Amateur Historian, William Pitt the Younger fangirl, follower of Voltaire, admirer of literature, shameless lover of 1930s and 40s costume dramas and believer of Kierkegaardian Christianity. Expect the absurd, the literary, the historical and hopefully the witty.
Whether she succeeds in any of them is open to debate.
Ah, Christmas. For the Scrooges among us, it is a time of annoyance and awful credit card bills. The leading lights of the Enlightenment were not immune to the horrors of an unpaid bill.
Though Dr. Samuel Johnson, writer of the first really complete English dictionary, fed his famous cat Hodge oysters every morning, it appears the good doctor had some trouble keeping Hodge in milk. Dr. Johnson owed his milkman so much that said milkman tried to have Dr. Johnson arrested and hauled off to Debtor's prison. In reponse, Dr. Johnson put a chain across his door and then dragged his bed down the stairs to use as a barricade, all the while shouting that he would defend his citadel to the last.
The Amateur Historian would not advise adopting this method when Visa, MasterCard, request that you pay for all your Christmas shopping.
John Keats is well known for saying that beauty is truth and truth beauty, but he also had some interesting ideas of color, according to this letter to his fiancée, Fanny Brawne:
I have been writing with a vile old pen the whole week, which is excessively ungallant. The fault is in the Quill: I have mended it and still it is very much inclin'd to make blind es. However these last lines are in a much better style of penmanship thof [for though] a little disfigured by the smear of black currant jelly; which has made a little mark on one of the Pages of Brown's Ben Jonson, the very best book he has. I have lick'd it but it remains very purplue [for purple]. I did not know whether to say purple or blue, so in the mixture of the thought wrote purplue which may be an excellent name for a colourmade up of those two, and would suit well to start next spring.
Talleyrand, also known as the political chameleon of the 19th century, started his career as a priest. Since he was born into the nobility with a club foot, the army and navy were out as professions.
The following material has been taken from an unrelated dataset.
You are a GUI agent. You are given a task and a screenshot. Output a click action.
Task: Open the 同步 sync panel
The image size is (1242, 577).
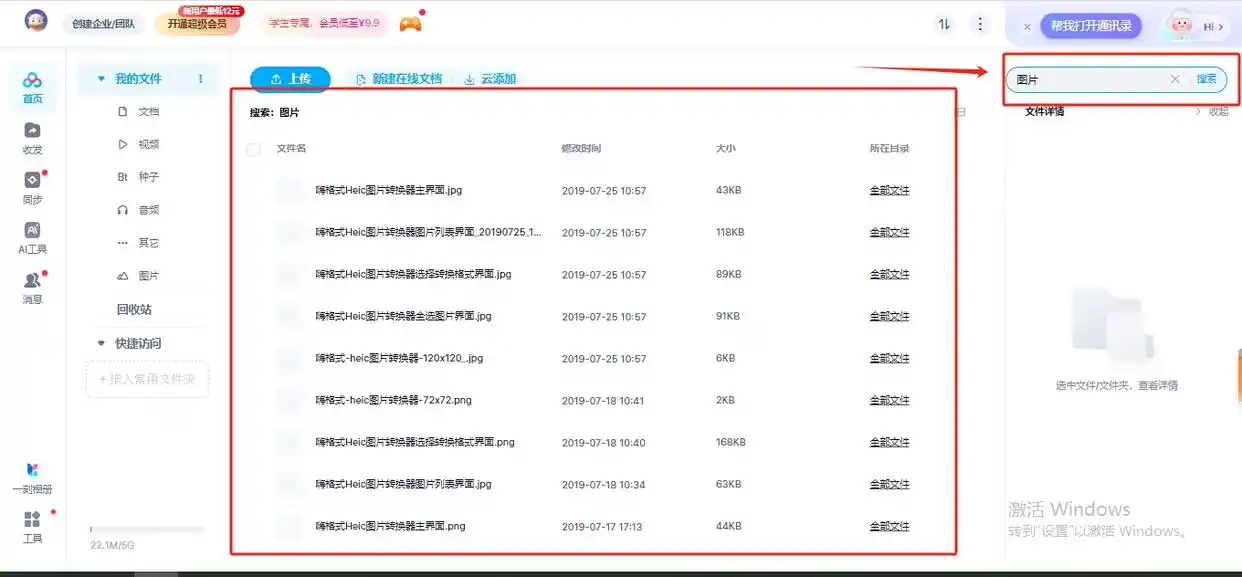32,188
However, the laws of celibacy of the Catholic Church did not suit Talleyrand in the slightest. He was defrocked after being un-frocked with an equally undressed lover. Later on, Talleyrand explained his popularity with the ladies as such:
"For a woman, to have an abbé had a double advantage. The first was to be sure that your secret would be safe; the second was to be sure of receiving absolution."